◆ Data to process
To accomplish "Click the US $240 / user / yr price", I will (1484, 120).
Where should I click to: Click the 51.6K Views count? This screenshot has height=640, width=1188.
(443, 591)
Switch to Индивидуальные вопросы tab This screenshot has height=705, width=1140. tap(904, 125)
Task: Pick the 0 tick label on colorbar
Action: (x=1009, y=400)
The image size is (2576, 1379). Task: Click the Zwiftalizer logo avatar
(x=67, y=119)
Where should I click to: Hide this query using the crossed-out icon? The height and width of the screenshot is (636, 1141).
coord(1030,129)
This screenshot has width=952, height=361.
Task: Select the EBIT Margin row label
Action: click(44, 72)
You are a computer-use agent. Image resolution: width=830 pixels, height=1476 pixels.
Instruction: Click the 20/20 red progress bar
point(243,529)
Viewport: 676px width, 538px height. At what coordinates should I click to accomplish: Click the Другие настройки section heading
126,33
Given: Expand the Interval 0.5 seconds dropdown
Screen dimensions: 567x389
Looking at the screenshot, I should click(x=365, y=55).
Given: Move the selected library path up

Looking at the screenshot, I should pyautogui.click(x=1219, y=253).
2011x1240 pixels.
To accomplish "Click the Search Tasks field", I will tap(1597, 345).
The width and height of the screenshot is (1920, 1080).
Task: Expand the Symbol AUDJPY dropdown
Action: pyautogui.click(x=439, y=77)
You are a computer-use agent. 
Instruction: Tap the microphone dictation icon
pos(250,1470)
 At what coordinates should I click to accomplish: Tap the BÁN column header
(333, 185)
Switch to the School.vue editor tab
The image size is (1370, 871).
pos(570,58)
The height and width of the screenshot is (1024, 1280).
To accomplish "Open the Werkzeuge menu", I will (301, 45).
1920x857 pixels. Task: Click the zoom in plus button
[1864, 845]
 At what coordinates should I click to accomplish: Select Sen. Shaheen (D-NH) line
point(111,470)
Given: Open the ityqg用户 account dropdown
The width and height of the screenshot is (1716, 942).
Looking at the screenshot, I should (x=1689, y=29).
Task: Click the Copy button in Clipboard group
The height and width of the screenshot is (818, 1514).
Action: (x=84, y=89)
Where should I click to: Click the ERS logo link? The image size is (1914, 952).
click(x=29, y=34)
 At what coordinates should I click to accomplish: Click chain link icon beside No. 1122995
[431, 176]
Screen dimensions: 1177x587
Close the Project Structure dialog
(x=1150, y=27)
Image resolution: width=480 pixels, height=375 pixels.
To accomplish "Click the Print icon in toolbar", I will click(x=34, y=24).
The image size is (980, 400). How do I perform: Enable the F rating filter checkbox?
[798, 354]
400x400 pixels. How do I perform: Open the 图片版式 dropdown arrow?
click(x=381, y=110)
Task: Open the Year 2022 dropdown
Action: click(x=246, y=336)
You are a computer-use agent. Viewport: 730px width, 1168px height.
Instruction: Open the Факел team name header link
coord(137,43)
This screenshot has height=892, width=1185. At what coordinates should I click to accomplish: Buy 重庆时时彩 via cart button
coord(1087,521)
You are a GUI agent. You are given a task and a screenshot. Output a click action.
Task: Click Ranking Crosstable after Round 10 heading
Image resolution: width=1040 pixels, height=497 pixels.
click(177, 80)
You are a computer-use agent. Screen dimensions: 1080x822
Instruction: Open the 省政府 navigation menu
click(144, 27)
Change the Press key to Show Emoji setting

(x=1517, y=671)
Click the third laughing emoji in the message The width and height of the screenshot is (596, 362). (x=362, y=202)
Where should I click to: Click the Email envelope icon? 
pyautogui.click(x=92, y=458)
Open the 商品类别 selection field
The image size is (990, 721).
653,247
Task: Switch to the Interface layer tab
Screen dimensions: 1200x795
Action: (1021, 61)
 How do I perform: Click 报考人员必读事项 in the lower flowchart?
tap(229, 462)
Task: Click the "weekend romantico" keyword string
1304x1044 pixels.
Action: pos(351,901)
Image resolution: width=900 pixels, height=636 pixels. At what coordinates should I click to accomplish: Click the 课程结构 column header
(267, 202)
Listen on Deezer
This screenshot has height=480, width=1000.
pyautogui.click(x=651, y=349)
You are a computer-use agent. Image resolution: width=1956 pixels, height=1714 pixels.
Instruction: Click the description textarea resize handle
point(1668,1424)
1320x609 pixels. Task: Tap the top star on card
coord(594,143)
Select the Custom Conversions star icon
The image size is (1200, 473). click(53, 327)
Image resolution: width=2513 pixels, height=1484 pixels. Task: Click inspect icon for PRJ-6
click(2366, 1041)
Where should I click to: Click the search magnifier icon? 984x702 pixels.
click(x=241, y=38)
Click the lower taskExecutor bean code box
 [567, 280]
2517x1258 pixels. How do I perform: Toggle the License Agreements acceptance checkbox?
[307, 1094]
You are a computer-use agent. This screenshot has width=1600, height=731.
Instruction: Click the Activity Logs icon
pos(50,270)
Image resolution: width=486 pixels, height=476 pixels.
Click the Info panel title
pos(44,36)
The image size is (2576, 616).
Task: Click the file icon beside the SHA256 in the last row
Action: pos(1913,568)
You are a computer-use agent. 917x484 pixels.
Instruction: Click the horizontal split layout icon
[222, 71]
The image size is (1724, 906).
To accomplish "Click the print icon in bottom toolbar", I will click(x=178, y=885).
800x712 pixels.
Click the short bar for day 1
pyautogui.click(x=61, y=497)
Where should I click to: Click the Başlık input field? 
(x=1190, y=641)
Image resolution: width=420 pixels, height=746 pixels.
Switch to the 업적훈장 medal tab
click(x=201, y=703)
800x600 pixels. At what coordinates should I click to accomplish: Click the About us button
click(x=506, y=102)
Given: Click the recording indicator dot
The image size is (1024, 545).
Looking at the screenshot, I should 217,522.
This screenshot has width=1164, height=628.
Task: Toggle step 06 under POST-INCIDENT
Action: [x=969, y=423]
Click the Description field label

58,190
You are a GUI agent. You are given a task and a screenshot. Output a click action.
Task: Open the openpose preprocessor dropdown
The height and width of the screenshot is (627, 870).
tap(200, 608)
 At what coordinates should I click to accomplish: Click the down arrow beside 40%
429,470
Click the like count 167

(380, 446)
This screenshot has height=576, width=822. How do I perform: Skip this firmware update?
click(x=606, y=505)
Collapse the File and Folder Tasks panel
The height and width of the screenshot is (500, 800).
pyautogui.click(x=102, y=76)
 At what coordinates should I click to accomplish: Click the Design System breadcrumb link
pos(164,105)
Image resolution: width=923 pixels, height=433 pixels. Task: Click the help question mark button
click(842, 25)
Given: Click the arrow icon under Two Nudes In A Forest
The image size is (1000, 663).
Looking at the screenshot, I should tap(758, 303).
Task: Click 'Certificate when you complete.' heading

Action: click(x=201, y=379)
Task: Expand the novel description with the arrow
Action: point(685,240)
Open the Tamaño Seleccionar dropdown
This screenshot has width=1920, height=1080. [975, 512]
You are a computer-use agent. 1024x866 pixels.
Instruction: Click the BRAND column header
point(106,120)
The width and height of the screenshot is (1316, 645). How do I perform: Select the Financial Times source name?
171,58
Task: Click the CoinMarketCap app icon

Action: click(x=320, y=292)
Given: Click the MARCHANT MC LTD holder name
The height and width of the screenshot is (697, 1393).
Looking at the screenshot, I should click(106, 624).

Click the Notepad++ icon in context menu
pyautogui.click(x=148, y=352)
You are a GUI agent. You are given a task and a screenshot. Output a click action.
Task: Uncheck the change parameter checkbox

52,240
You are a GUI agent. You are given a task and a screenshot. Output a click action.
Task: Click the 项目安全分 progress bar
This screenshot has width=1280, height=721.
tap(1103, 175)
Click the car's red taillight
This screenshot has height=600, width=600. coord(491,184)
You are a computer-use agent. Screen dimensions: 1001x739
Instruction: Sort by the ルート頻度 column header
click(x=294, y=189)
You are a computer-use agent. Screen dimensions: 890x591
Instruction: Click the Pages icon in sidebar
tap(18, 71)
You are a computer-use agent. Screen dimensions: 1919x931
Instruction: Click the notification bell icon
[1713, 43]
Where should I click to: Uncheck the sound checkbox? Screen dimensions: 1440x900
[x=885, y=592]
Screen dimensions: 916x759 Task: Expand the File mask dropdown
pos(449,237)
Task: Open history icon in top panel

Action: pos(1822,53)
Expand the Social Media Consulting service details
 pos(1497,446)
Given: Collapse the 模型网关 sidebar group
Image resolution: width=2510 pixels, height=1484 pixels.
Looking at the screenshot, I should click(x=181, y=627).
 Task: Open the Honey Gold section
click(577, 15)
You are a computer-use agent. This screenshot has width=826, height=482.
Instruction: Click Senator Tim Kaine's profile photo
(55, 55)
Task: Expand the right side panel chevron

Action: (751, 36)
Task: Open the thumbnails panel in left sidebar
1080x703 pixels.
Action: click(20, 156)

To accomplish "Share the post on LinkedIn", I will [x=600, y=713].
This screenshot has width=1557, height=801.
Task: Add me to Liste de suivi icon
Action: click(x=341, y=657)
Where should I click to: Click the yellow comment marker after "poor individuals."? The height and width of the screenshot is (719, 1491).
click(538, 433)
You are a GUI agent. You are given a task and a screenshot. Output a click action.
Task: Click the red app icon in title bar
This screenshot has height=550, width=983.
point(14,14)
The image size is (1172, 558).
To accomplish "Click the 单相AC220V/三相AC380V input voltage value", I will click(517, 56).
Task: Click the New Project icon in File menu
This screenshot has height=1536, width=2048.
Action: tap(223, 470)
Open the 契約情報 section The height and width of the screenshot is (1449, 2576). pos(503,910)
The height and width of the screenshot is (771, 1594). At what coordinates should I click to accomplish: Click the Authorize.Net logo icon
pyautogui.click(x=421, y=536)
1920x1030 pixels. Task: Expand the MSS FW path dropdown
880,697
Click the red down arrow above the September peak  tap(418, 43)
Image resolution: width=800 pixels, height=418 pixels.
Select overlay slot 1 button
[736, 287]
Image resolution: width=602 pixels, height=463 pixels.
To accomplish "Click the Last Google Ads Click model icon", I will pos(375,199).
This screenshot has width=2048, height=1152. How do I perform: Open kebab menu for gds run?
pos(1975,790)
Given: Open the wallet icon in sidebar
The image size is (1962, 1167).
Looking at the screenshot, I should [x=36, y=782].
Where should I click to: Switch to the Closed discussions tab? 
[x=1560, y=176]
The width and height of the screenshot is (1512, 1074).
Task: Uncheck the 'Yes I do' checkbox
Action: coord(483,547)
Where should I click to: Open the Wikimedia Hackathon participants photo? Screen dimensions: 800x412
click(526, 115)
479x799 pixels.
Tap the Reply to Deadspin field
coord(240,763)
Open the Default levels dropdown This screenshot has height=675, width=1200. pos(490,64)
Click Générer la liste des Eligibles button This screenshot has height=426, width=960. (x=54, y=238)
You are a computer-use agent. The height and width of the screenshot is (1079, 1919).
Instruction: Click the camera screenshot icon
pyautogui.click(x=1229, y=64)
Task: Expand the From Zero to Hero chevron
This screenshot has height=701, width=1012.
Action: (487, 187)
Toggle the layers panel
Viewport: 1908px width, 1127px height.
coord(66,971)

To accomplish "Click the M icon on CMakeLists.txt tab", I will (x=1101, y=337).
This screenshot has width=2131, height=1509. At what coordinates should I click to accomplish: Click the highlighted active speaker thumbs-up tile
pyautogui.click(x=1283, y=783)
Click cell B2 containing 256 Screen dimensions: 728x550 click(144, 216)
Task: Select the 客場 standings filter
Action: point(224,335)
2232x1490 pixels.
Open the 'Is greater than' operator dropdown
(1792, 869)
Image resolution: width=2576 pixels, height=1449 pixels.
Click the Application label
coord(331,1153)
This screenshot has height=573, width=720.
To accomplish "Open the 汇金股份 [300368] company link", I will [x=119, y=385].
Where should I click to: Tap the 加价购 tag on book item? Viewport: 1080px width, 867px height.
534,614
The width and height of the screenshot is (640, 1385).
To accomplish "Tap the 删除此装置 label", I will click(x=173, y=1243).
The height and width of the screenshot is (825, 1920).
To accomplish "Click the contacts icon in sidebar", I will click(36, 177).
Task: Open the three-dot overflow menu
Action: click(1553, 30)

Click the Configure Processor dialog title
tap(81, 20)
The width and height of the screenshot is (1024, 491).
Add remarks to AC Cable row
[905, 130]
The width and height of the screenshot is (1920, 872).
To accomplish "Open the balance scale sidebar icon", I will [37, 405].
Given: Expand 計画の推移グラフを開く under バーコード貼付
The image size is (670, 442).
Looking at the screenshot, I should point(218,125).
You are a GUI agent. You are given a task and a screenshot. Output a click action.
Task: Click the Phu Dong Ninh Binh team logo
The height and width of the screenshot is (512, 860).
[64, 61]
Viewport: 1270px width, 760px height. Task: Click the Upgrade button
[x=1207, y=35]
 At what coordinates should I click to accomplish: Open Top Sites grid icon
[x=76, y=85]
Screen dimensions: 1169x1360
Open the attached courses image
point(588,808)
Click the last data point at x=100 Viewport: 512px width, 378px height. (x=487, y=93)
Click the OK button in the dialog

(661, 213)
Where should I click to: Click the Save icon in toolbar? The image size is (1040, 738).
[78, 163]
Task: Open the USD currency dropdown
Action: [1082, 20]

◆ Goal
Copy the material verbatim, from the line that contains "Click cell B2" through the line that contains "will [x=119, y=385].", including both of those lines.

◆ Task response
Click cell B2 containing 256 Screen dimensions: 728x550 click(144, 216)
Task: Select the 客場 standings filter
Action: point(224,335)
2232x1490 pixels.
Open the 'Is greater than' operator dropdown
(1792, 869)
Image resolution: width=2576 pixels, height=1449 pixels.
Click the Application label
coord(331,1153)
This screenshot has height=573, width=720.
To accomplish "Open the 汇金股份 [300368] company link", I will [x=119, y=385].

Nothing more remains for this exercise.